The exercise: List each line of the listing below that contains the word "coordinates".

Data supplied:
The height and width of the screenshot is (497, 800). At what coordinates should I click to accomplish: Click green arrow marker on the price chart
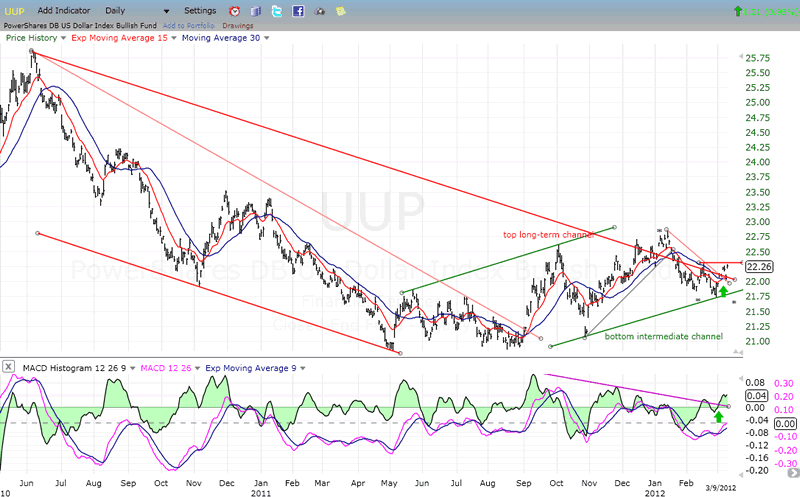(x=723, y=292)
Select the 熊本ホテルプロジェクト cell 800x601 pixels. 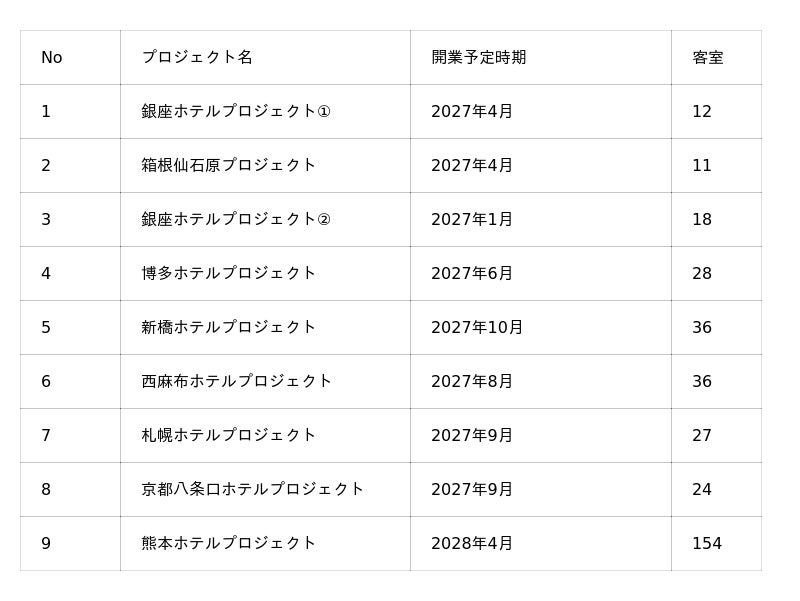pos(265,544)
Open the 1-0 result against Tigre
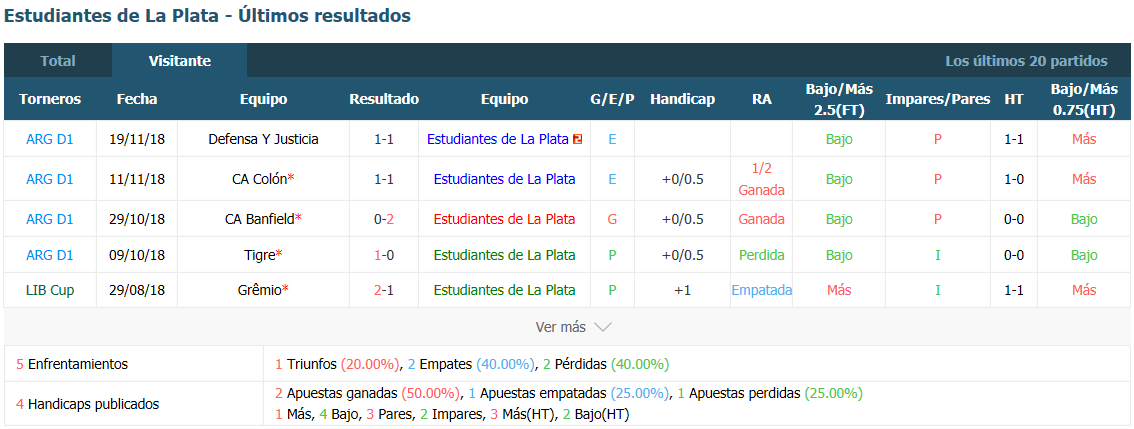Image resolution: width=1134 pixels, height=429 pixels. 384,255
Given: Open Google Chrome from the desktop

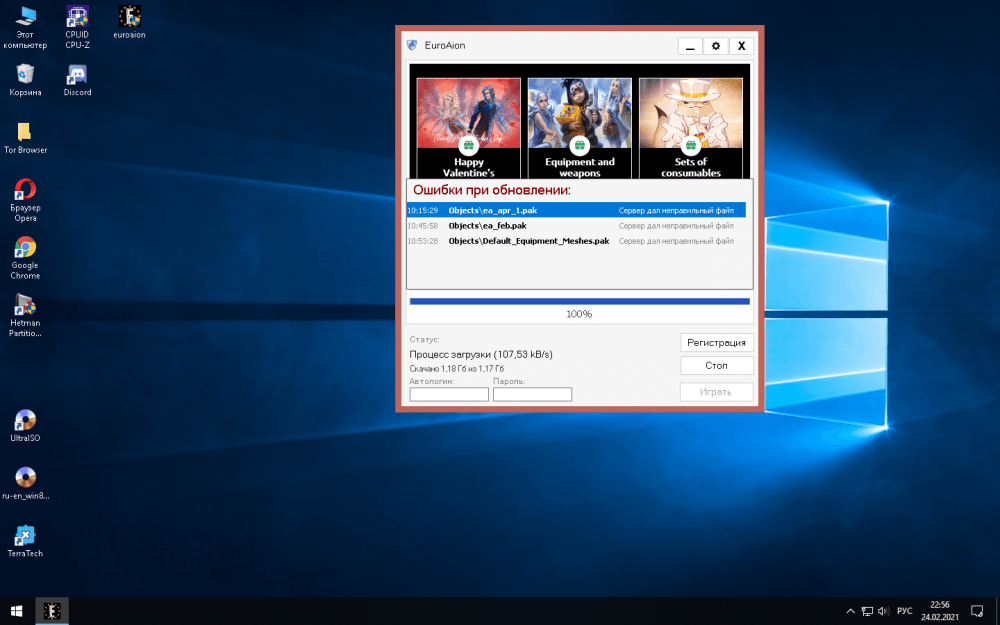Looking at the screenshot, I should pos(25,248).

==

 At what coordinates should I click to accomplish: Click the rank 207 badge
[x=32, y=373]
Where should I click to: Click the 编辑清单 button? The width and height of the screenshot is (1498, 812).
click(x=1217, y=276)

Result:
The height and width of the screenshot is (497, 800). At what coordinates should I click to accomplish: Click green arrow marker on the price chart
 At what coordinates should I click to accomplish: Click the rank 207 badge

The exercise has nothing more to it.